### Directions for this task
How many lines in the records below contain "Delete"? Reply with the number alone.

Start of Data listing

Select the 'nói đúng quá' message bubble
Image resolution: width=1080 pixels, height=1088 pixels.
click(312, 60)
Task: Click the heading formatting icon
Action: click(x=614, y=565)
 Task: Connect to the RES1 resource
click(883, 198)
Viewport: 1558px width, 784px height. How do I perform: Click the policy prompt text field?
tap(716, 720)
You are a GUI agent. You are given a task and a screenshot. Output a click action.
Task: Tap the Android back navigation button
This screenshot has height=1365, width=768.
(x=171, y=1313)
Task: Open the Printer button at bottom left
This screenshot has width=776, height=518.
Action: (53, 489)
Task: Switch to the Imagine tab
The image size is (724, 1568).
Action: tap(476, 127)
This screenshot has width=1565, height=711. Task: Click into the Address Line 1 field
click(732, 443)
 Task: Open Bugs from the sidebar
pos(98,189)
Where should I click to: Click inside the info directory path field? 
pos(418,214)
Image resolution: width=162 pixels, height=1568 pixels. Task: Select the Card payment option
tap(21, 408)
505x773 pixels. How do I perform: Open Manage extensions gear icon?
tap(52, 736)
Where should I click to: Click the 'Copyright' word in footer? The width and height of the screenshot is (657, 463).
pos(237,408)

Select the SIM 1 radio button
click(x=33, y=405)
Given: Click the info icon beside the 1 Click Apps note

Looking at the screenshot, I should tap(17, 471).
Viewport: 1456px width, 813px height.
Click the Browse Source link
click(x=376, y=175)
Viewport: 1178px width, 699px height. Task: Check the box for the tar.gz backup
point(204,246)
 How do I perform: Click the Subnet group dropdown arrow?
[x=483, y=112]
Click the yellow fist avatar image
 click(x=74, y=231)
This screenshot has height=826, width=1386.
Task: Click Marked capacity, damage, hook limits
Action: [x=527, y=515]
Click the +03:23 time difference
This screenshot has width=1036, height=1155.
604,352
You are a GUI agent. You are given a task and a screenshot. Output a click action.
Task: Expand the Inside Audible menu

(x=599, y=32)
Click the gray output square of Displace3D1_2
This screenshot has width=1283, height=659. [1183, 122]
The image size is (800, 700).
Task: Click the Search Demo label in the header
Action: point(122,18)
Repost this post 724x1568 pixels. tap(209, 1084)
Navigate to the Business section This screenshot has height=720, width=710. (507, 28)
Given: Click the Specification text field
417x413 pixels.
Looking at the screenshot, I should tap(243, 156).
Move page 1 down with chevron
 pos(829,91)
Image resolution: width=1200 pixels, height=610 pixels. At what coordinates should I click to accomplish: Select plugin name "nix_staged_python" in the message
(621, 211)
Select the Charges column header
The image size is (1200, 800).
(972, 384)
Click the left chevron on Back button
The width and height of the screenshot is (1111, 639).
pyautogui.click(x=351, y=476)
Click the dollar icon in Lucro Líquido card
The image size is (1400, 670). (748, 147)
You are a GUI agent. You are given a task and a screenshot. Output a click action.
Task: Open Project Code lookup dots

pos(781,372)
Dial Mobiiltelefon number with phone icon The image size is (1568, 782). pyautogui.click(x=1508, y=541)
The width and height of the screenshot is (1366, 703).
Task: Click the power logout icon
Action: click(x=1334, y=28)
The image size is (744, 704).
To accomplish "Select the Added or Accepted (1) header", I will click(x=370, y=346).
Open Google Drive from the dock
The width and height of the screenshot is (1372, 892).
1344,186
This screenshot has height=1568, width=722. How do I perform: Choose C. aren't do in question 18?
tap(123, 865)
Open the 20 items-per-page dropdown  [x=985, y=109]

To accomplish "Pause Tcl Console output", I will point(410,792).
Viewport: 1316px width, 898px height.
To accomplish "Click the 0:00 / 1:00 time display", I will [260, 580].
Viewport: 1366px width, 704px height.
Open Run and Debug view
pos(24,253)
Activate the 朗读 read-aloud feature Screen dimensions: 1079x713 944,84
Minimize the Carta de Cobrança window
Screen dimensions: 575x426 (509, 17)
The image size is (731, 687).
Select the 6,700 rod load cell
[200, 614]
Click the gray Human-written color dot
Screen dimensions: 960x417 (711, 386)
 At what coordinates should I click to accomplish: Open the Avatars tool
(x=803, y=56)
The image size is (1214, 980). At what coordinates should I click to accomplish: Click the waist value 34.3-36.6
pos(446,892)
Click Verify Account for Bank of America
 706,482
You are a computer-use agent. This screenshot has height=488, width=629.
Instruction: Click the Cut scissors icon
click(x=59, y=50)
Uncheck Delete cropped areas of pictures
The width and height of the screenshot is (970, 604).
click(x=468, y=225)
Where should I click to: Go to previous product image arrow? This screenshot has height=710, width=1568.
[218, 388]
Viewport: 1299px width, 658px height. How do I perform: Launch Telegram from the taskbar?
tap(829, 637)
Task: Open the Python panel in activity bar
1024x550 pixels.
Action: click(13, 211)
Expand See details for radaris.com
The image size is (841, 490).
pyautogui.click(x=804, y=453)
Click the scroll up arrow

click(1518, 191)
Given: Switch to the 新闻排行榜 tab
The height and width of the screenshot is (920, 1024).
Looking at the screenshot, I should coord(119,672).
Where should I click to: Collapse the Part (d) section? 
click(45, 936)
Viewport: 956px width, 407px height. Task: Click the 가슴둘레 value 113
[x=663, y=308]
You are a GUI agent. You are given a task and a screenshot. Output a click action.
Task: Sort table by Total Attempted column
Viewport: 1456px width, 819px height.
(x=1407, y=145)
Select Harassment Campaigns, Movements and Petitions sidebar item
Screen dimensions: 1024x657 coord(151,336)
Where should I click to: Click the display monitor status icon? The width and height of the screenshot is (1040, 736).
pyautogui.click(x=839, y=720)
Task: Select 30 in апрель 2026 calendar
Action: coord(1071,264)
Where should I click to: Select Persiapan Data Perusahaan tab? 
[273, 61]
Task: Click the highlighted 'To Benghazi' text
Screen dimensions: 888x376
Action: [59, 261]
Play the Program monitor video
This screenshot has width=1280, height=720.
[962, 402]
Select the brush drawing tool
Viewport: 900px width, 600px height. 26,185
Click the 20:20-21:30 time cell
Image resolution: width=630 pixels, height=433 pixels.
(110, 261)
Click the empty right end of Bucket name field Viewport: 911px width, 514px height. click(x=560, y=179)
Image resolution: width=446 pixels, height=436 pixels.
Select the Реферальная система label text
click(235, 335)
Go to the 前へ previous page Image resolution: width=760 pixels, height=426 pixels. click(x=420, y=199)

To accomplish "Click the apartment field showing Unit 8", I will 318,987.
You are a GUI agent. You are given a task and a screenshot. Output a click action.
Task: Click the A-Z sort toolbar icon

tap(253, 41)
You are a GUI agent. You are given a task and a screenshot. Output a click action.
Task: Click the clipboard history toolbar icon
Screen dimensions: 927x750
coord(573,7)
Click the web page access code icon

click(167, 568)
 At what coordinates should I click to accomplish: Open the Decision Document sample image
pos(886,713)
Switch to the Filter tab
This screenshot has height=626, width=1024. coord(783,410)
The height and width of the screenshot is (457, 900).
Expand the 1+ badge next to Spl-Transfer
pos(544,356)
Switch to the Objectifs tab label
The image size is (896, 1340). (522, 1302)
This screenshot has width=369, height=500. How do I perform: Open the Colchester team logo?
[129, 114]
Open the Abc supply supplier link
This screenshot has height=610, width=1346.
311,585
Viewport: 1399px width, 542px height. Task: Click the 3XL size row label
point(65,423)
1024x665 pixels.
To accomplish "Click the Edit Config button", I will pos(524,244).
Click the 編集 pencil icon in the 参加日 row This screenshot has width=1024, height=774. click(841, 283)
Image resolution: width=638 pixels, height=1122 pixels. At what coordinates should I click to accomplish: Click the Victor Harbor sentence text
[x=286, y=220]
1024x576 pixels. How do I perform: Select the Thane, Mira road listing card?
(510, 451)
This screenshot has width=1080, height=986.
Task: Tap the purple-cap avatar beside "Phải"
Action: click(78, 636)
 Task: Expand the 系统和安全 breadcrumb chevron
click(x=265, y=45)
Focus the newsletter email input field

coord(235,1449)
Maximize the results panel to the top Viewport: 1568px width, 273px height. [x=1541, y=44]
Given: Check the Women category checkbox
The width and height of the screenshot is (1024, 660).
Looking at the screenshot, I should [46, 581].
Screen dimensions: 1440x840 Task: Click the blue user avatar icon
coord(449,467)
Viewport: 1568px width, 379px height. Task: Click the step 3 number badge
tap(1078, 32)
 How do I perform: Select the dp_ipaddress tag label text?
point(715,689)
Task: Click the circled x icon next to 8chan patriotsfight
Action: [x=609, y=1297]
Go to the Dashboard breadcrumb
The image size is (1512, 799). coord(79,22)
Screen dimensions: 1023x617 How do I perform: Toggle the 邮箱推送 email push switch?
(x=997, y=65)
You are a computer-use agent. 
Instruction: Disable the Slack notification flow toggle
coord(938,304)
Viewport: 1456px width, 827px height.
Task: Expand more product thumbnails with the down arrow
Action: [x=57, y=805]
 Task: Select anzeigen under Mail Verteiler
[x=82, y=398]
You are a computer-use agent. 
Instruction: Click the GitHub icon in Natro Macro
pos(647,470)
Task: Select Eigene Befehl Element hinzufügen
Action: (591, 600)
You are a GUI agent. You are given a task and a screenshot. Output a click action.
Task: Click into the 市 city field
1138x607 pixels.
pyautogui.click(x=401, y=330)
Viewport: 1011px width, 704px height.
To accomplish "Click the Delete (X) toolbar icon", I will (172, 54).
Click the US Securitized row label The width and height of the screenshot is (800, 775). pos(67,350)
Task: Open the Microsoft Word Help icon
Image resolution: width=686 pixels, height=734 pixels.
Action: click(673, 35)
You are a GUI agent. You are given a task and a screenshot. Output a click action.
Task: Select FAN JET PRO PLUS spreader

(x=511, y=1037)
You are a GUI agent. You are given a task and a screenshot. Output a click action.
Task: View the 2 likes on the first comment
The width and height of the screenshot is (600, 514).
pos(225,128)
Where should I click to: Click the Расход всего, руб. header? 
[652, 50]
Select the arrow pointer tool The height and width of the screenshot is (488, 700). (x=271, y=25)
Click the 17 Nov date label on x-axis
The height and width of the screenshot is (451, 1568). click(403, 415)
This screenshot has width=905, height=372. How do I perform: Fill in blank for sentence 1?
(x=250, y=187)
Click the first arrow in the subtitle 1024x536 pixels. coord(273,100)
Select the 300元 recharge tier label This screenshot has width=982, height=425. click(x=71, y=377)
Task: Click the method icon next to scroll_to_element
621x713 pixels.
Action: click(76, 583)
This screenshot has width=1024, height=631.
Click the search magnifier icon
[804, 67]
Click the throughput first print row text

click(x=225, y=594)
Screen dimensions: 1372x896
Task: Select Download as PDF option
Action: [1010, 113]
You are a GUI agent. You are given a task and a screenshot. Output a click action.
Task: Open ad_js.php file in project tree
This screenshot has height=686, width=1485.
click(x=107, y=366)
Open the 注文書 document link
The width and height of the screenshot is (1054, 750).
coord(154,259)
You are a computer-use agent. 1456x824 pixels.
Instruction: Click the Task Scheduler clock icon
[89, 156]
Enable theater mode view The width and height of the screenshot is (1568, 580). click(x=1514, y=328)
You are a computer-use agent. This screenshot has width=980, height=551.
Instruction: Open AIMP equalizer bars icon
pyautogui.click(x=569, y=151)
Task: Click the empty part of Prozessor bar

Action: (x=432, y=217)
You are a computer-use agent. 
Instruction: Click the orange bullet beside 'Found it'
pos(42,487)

End of Data listing

### Exercise solution
2